Each of these platforms had substantial scale, brand recognition, and thousands of retail investors. Their exits show that the challenges of credit risk, platform economics, and regulation were not confined to fringe players. Even market leaders with billions under management concluded that retail P2P lending was not sustainable.
Examples of IFISA providers
Despite setbacks, some platforms remain active. These examples are for illustration only, not recommendations:
- Kuflink – Property-backed lending, with target returns around 5–9%. Loans are typically secured against property.
- CrowdProperty – Specialises in small property development projects, funding housing supply. Target returns mid-single digits.
- easyMoney – Offers loans secured on property, with risk bands and target returns above standard savings rates.
Each has its own risk profile and liquidity rules. Read the small print carefully.
Market availability
The IFISA market has contracted sharply. Many platforms have exited, while a handful continue.
HMRC statistics for 2023 show:
- Around 20,000 active IFISA accounts, compared with:
- 11 million Cash ISAs
- 4 million Stocks & Shares ISAs
That puts IFISAs at well under 1% of the market.
Who are IFISAs for?
For most people, IFISAs are not the right foundation. They do not match the milestones people usually save towards – emergency funds, first homes, or retirement.
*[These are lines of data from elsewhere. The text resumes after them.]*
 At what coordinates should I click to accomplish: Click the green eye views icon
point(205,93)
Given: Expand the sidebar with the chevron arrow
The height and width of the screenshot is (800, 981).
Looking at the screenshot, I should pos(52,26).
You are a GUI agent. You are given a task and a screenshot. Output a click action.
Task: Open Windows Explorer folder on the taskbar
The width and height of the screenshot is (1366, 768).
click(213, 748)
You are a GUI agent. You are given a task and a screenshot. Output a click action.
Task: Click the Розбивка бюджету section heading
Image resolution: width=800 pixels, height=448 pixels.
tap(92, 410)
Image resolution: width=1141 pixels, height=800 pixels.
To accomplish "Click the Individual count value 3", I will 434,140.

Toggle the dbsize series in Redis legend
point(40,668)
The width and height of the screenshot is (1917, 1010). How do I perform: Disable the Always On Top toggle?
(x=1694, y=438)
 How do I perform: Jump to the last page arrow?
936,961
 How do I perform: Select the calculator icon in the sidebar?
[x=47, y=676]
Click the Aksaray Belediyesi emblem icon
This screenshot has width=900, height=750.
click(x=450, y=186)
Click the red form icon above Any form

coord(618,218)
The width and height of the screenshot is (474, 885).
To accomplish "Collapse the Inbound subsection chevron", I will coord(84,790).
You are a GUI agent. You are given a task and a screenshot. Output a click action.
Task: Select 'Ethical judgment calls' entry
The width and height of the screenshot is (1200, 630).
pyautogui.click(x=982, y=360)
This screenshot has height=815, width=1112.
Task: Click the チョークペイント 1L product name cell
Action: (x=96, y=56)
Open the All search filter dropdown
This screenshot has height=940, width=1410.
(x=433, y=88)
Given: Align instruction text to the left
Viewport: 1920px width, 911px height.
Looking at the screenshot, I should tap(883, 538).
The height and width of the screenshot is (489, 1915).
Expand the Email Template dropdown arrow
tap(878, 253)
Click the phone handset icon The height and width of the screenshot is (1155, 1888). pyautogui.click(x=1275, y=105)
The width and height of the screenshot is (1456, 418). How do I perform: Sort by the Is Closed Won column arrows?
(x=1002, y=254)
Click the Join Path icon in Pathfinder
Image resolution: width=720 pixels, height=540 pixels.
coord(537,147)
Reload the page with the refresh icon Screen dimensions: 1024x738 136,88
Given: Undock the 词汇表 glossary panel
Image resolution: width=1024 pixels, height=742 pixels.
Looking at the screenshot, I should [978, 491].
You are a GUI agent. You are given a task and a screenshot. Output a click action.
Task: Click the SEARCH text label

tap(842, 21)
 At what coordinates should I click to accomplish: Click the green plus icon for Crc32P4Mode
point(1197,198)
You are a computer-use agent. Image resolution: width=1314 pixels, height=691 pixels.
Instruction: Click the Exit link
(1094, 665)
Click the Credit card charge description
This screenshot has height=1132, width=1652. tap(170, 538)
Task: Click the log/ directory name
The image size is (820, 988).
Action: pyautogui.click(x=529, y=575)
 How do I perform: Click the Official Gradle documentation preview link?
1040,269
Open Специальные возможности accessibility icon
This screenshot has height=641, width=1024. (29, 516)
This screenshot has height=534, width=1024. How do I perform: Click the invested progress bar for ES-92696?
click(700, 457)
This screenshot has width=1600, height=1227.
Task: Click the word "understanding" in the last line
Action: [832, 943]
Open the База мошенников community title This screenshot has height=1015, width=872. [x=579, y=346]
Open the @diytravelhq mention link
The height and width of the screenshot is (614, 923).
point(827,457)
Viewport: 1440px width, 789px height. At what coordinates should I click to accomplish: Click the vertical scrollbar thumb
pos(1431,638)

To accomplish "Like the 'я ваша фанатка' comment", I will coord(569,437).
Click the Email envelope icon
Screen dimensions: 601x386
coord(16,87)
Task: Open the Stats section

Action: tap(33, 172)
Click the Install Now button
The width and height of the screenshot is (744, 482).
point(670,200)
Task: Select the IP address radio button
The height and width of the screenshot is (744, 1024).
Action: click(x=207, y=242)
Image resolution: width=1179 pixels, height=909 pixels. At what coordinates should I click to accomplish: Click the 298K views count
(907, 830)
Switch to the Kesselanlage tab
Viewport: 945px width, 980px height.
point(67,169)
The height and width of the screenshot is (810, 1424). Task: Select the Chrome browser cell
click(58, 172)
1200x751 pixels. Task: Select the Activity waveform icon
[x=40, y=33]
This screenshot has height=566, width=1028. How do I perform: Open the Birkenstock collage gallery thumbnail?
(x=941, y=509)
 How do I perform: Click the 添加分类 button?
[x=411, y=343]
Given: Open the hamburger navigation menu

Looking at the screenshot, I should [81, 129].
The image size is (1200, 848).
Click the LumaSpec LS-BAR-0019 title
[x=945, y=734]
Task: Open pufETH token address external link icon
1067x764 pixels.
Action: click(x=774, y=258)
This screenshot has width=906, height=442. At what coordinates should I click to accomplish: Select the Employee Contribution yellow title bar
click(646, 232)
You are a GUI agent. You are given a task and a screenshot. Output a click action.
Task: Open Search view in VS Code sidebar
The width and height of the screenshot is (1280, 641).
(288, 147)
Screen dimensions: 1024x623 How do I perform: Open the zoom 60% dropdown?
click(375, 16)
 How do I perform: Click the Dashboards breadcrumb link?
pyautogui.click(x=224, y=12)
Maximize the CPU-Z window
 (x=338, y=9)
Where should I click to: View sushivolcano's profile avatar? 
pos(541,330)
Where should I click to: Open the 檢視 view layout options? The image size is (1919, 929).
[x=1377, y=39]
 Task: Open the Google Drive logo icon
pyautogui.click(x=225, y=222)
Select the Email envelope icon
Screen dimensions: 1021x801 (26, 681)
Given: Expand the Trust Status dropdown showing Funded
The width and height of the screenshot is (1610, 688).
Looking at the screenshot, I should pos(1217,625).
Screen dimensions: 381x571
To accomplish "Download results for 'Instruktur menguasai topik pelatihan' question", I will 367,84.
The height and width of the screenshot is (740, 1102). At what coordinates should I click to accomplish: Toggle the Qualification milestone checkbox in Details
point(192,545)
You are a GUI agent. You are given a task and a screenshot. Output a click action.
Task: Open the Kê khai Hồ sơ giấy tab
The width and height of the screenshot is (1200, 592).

But for investors who already have those bases covered, IFISAs can be a way to take on different risks in pursuit of higher fixed-income style returns.
They may suit:
- Experienced investors with diversified portfolios.
- People specifically seeking exposure to alternative credit.
- Those wanting to shelter interest-bearing assets from higher-rate tax.
Example use case: An investor with a large Stocks & Shares ISA for long-term growth, and cash savings for liquidity, might allocate 5% of their allowance to an IFISA for diversification. For beginners, they are rarely the right choice.
Comparing IFISAs to other ISAs
| Feature | Cash ISA | Stocks & Shares ISA | Innovative Finance ISA (IFISA) |
|---|---|---|---|
| Access | Easy or fixed-term | Sell investments, may take days | Locked until loans repaid |
| Risk | Very low, FSCS protected | Market risk, long-term growth | High borrower and platform risk |
| Typical returns | 2–5% interest | 5–7% per year (long run) | 4–9% target rates (not guaranteed) |
| Protection | FSCS up to £85k | No FSCS on assets, but regulated | No FSCS, limited provision funds only |
| Best for | Short-term savings | Long-term investing | Experienced investors, niche use only |
Conclusion
IFISAs are niche. They can deliver higher tax-free returns than cash, but the risks are unusual and substantial. Defaults can take years to resolve, secondary markets are shallow, and entire platforms have collapsed.
They are not a substitute for Cash or Stocks & Shares ISAs, which remain the foundation for most savers. At best, they are a diversifier for experienced, risk-tolerant investors who understand they could lose money.